Draw a Picture

One way to simplify a problem is to draw a picture.

For example, say you are contemplating rearranging the furniture in your home. If you have a lot of heavy furniture and a complicated layout to your house or apartment, you can save yourself unnecessary grunt work by sketching out your floor plan and penciling in the new arrangements you are thinking about. You could take this a step further by cutting out pieces of paper that represent chairs, couches, and tables and by shifting these scraps around to see how things work out.

If you have drawn an accurate representation, then you can determine—without ever leaving your armchair—which possible arrangement makes sense.

Rocket scientists call such drawings blueprints. They used to draw blueprints by hand, which was a tedious, painstaking task because standard practice required accuracy to within / of an inch. Drafting courses were taught to generations of engineers. I took such a course and hated every minute of it. My impression was, "Here's a hundred-year-old course being taught by a hundred-year-old man." Three views (front, top, and side) which provided three-dimensional information had to be drawn precisely, and labeling had to be done in rigorous block letter form.
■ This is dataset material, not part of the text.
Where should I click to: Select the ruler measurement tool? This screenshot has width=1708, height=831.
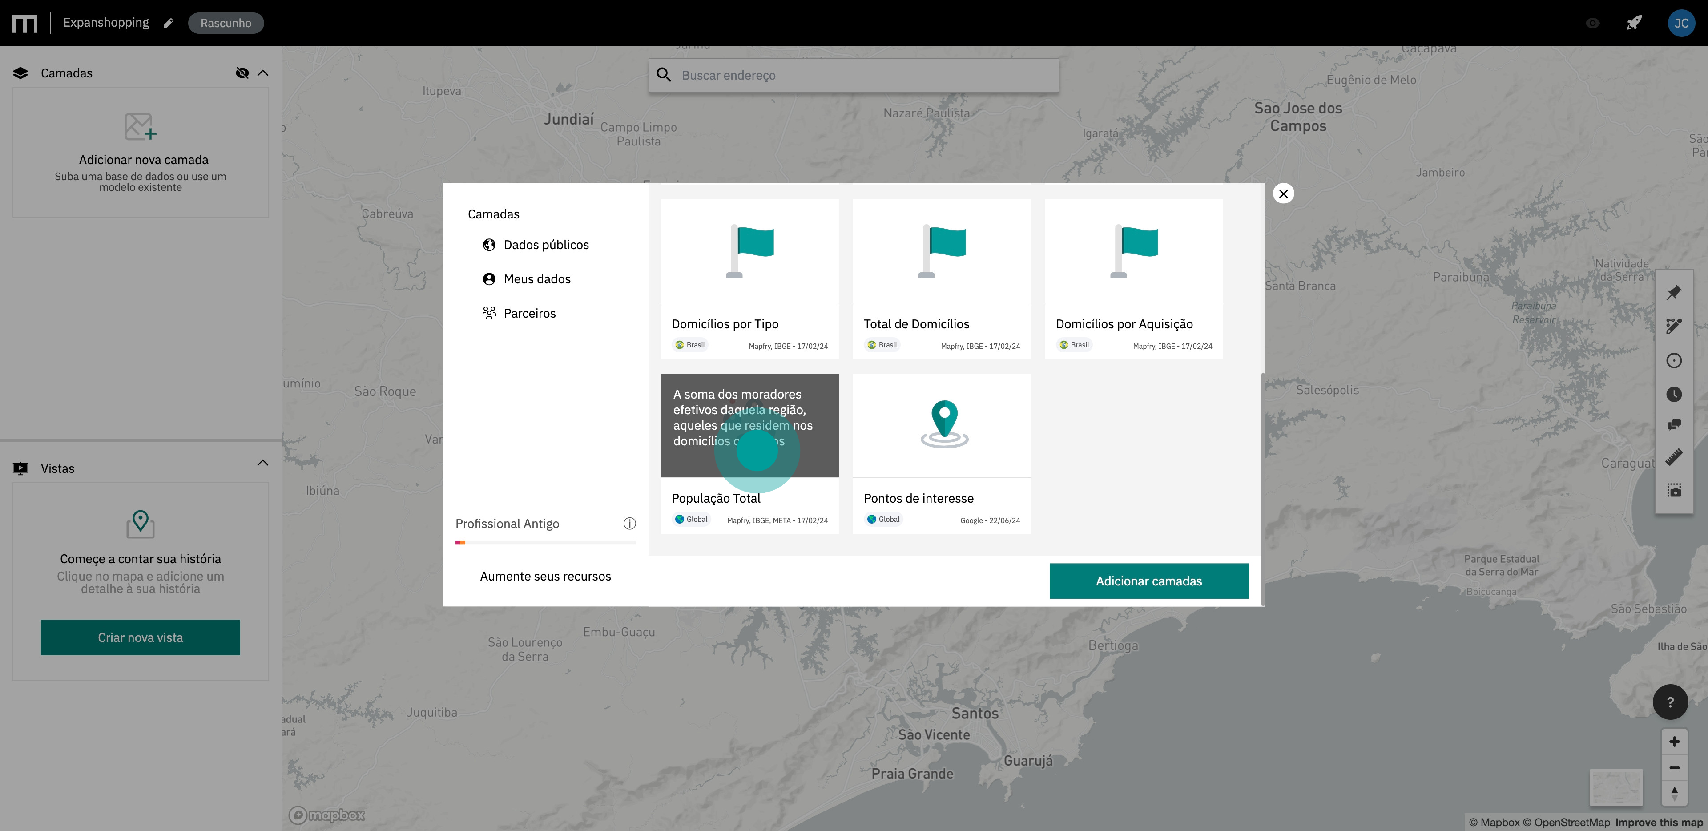(1674, 457)
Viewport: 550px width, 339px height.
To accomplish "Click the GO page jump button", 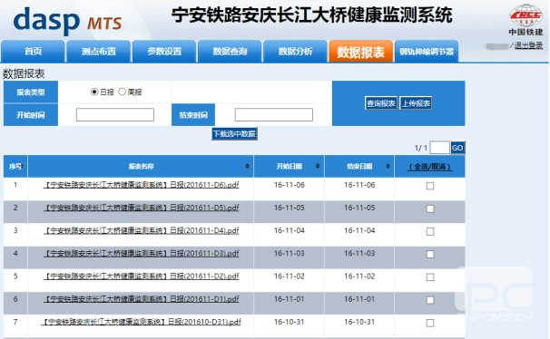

Now most drafting is done on computers, consequently the ability of rocket scientists to draw or print legibly has atrophied. But we still use the phrase, "Back to the drawing board" whenever we get bit by Murphy's law and have to redesign a spacecraft or rocket.

It is unfortunate that most rocket scientists can't draw. I think that, in addition to learning computer graphics, students of rocket science should take a course on drawing from the art department. Because we are visual creatures, the ability to make a credible drawing on a piece of paper, a napkin, or a chalkboard is a valuable aid to thinking. Most engineers are visualizers and need pictures to understand the problem they're working on.

In many ways, drawing a picture is a method of simulating and solving a problem. When you sketch your floor plan and consider various furniture arrangements, you are making an analog compu-tation—a simulation. You don't know how things will turn out until you've drawn a picture—and suddenly you see the solution. You've solved the problem, actually computed it, without using any mathematics!